Peppermint is often thought of as a culinary herb, and we have it growing plentifully in many back gardens all over the world. I wonder how many people think to use it in a medicinal sense. It is one of the ingredients in our new Digestive Tea, so let’s take a closer look at the aromatic herb that is Peppermint.
What does it do?
Peppermint calms spasms (it’s a spasmolytic), calms the digestive tract, helps with nausea as it is an anti-emetic, it’s a very good anti-microbial herb, helps with coughs and if you have painful and itchy skin a cold compress of peppermint is very soothing.
What part is used?
The Leaf is used in culinary and medicinal purposes. We herbalists call this the “aerial parts”.
What can you use it for?
Because it is such a calming herb, particularly for the gut, it has a relaxing action on the muscles in the gut - but it is also great at stimulating bile and digestive juice production – which means it helps in cases of gas/flatulence, cramps, dyspepsia and colic. It is great for morning sickness, travel sickness and nausea. This is because the volatile oil contained within the herb slightly anaesthetises the stomach wall. I have found this herb to be very useful during migraines or bad headaches, especially if they are related to food intolerance.

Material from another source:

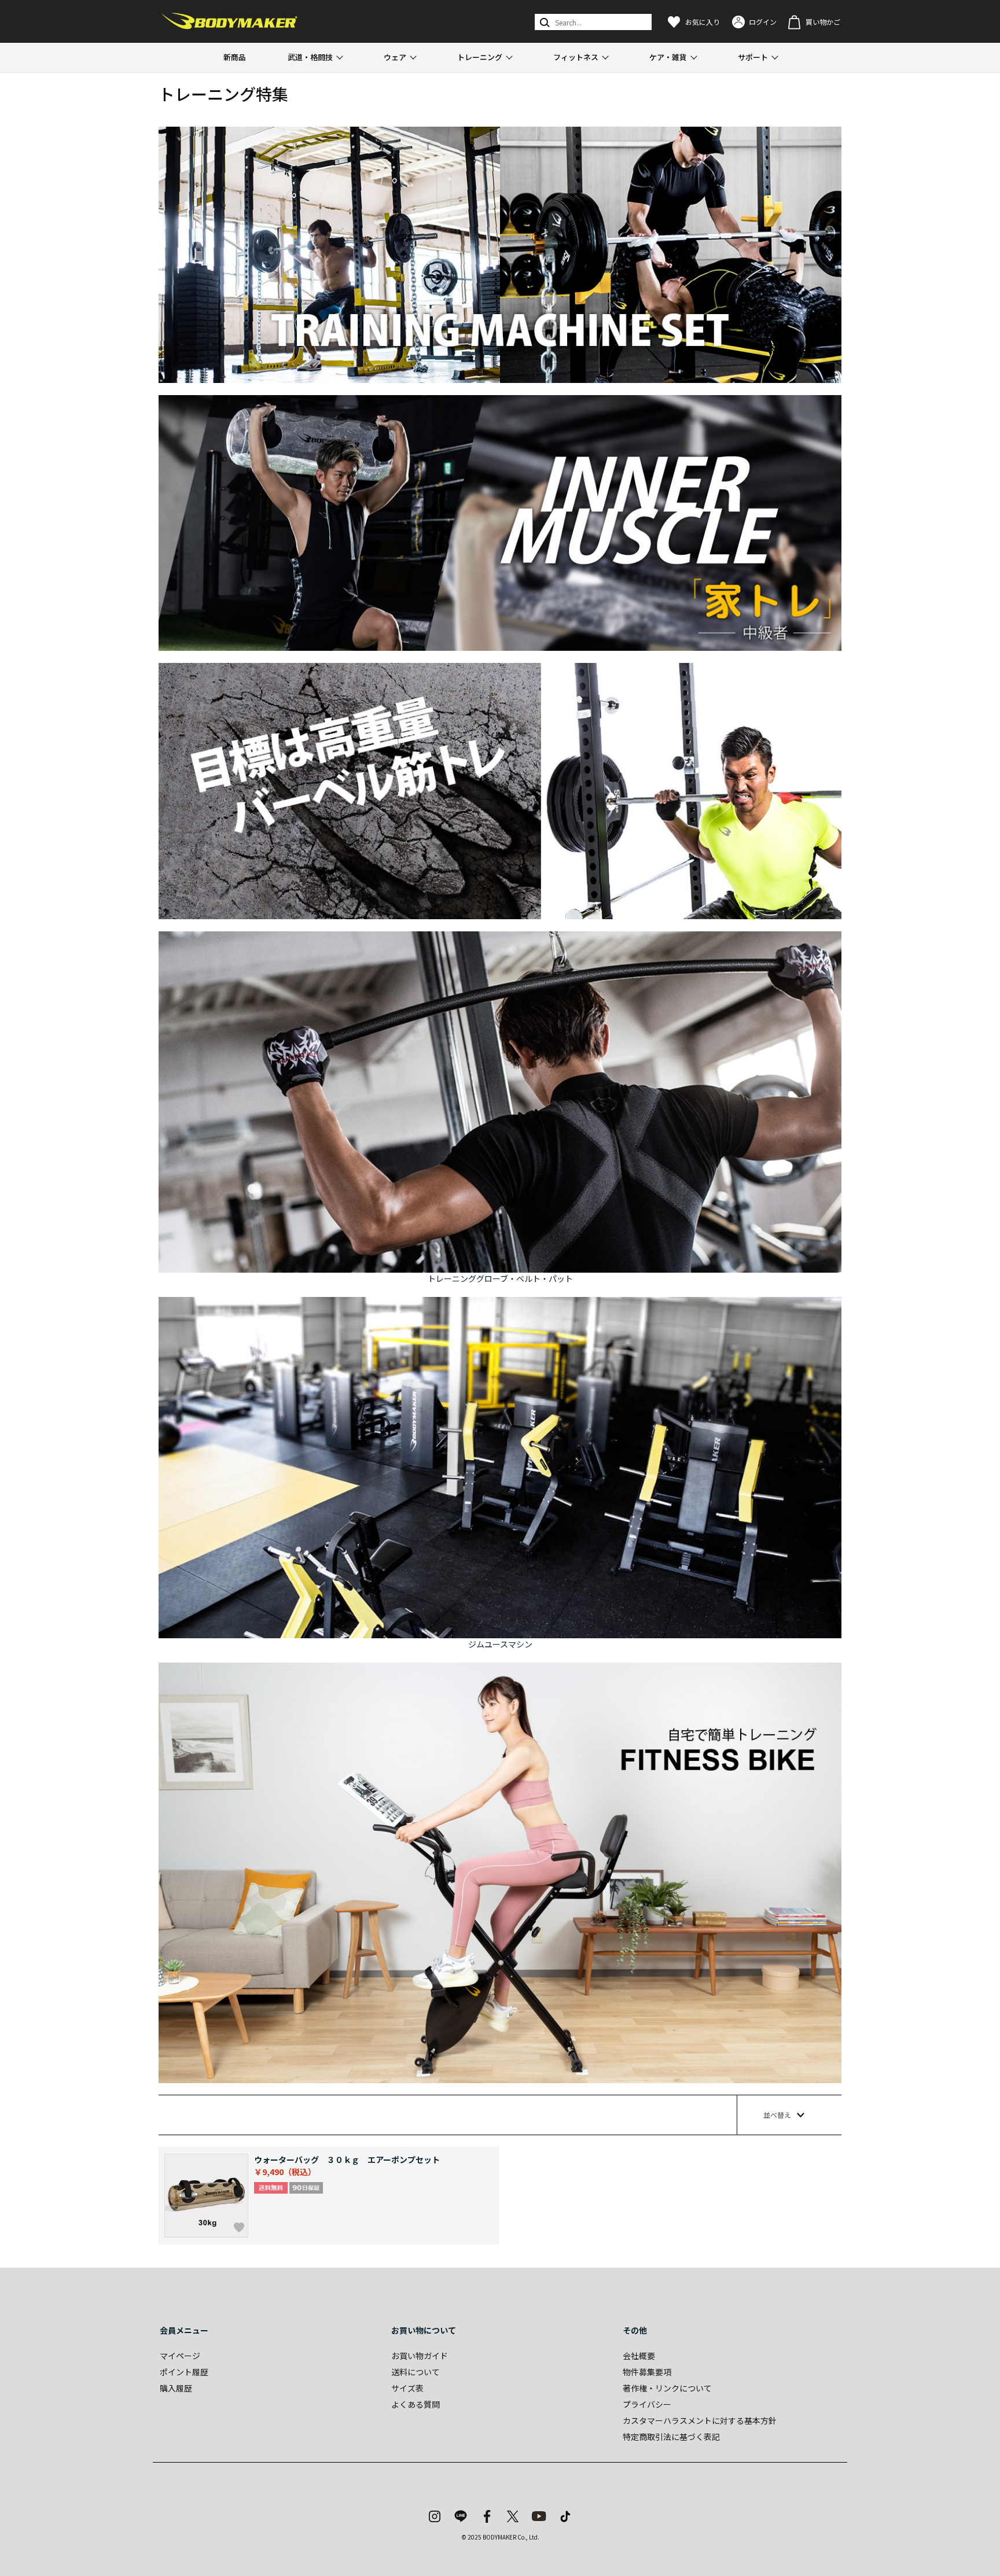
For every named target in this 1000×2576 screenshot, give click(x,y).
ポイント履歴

Symptoms which respond to Peppermint:
A few drops of peppermint oil on a cool cloth is soothing for headaches.
Dyspepsia, colic, gas, flatulence, baby colic, gall bladder pain, gastritis, nausea, morning sickness, colds, flus, catarrh and excess phlegm, sinus infections and headaches.
As an aside, I love to serve Peppermint crushed in ice over the summer months – it is so cooling and soothing while the weather is so hot and humid.